I am jumping on the blogging bang-wagon for the very first time so let’s see how it goes!

I am a little bashful to admit that this is the 4th time I have signed up to Michelle Bridges 12 Week Body Tranformation (12wbt).  I keep getting part way through the program and then I lose interest, get bored, feel so very tired.. oh so tired, lose my motivation *insert any other excuse here*.  However, I have 3 fairly major influential factors coming into this round:

  1. My fabulous friend Mel is doing the 12wbt with me this round – tireless supporter, always has an ear for my vents, and generally understands where I am coming from.
  2. I am getting married in June 2013 – let’s face it, nobody likes a fatty bride.
  3. I have (finally) just been officially diagnosed with narcolepsy – “like the girl from Deuce Bigalow?” I hear you say, yep.. just like that, only not quite so dramatic.  As funny as it may seem it is making a real impact on my life and isn’t as hilarious as it sounds.

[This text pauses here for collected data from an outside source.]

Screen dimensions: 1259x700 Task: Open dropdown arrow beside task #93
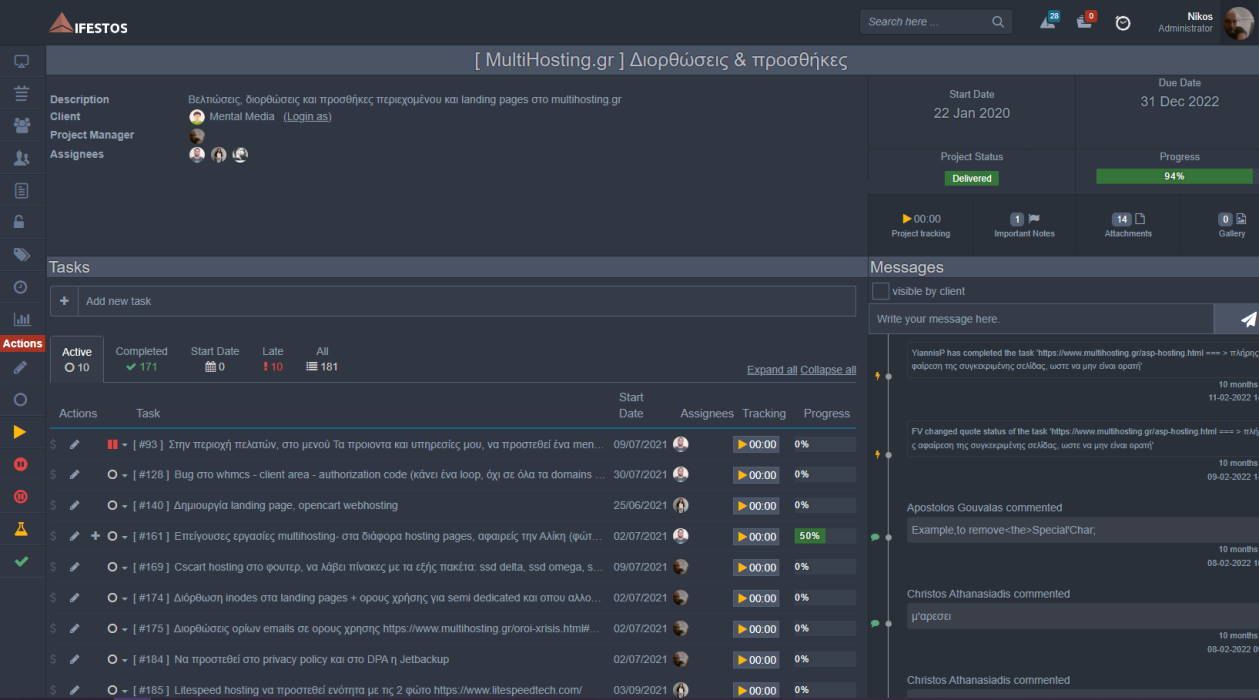125,445
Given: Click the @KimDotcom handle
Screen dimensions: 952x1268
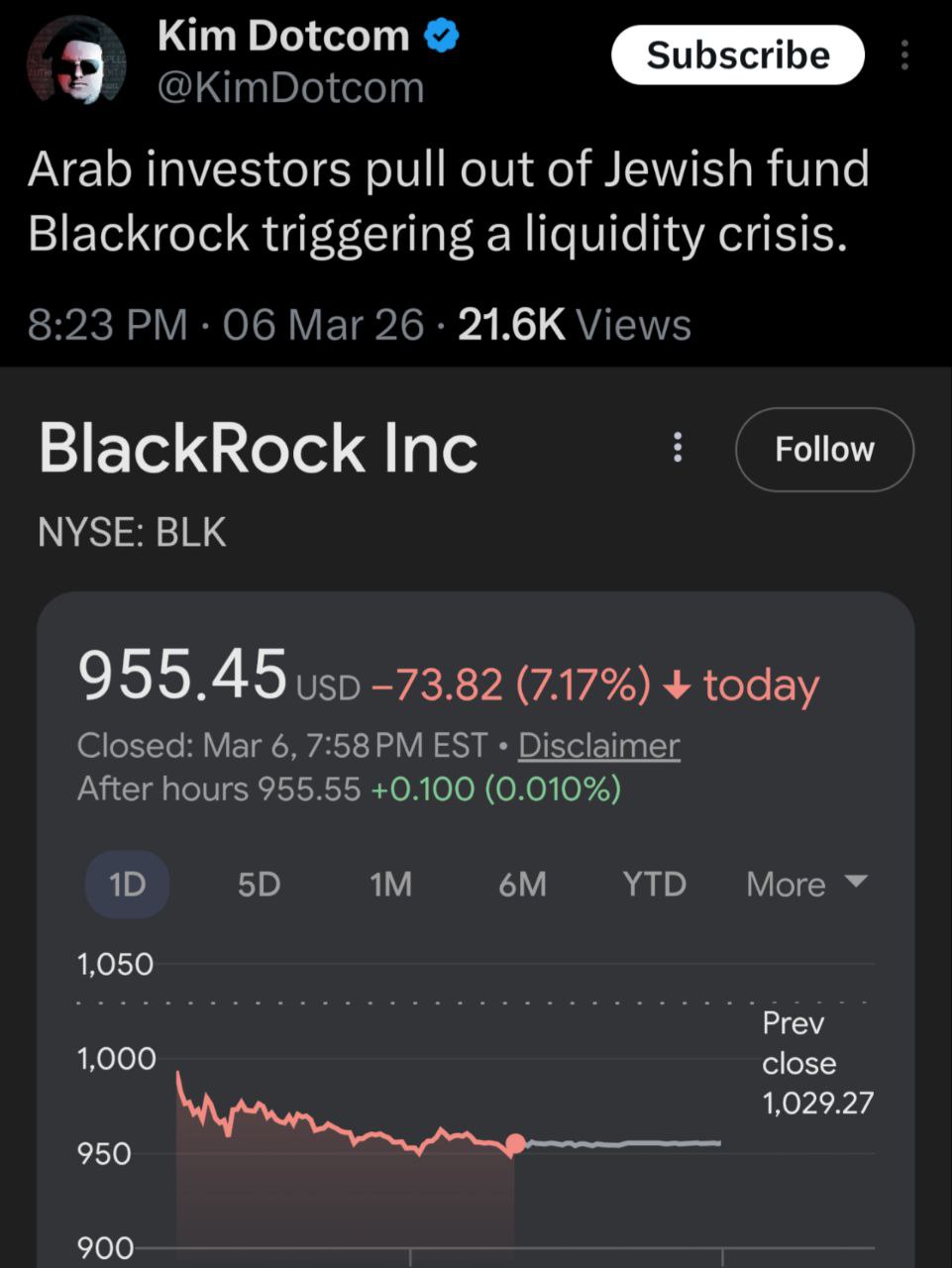Looking at the screenshot, I should [290, 88].
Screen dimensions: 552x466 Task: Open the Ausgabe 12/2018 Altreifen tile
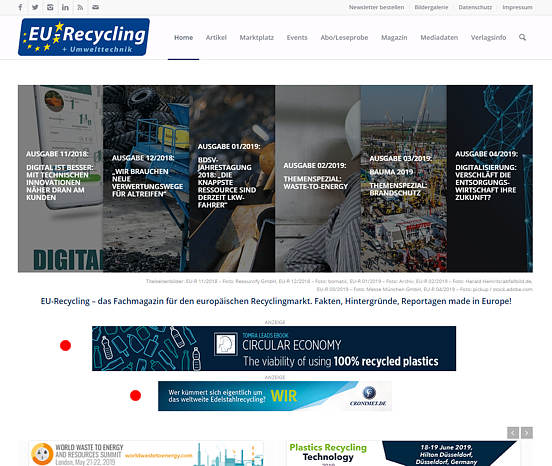click(146, 178)
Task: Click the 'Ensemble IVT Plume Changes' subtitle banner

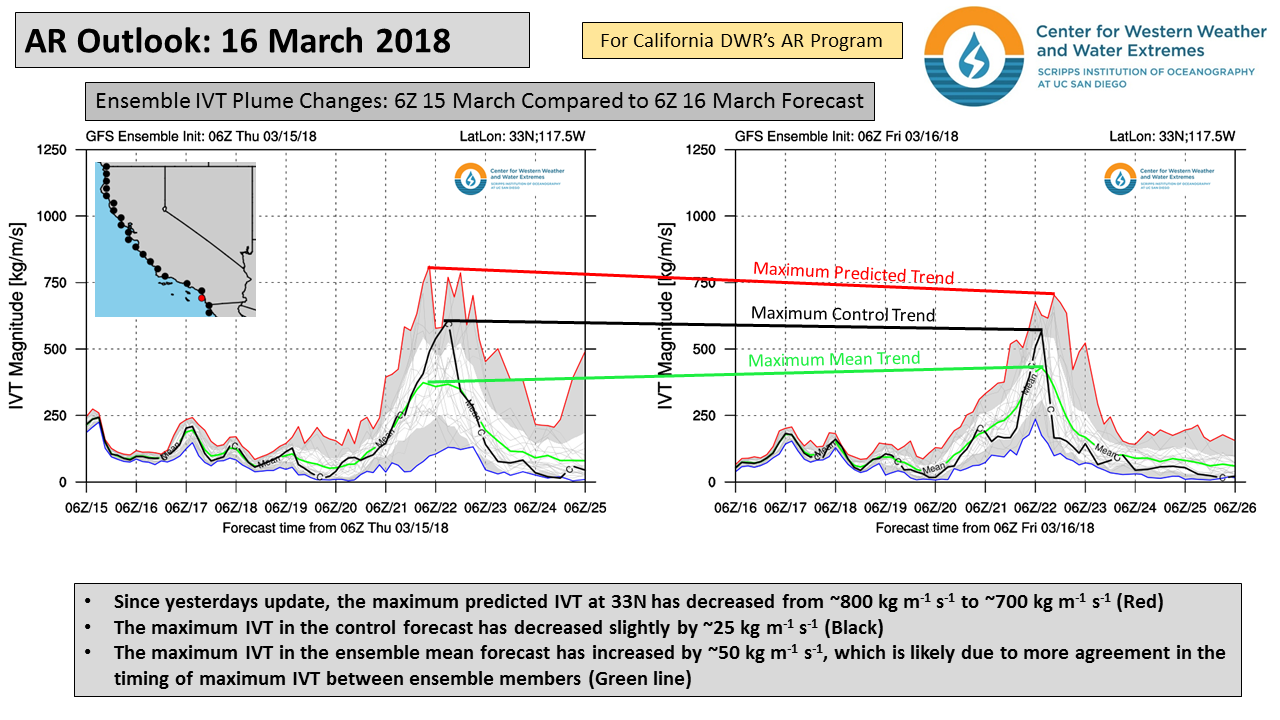Action: pyautogui.click(x=479, y=102)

So, for all the above reasons I am looking to make some lifestyle changes and plan to update you on my progress via this tricky little blog, I’m seeing my first sleep specialist tomorrow so will also keep you informed on what happens with my medication, the way exercise affects my sleepiness etc etc.. Yes, I get tired all the time, yes this will be a challenge for me, but this is something I have to live with for the rest of my life and I want to be the very best person I can be!

I’m determined to stick with it this time, and can’t wait to share my accomplishments with you.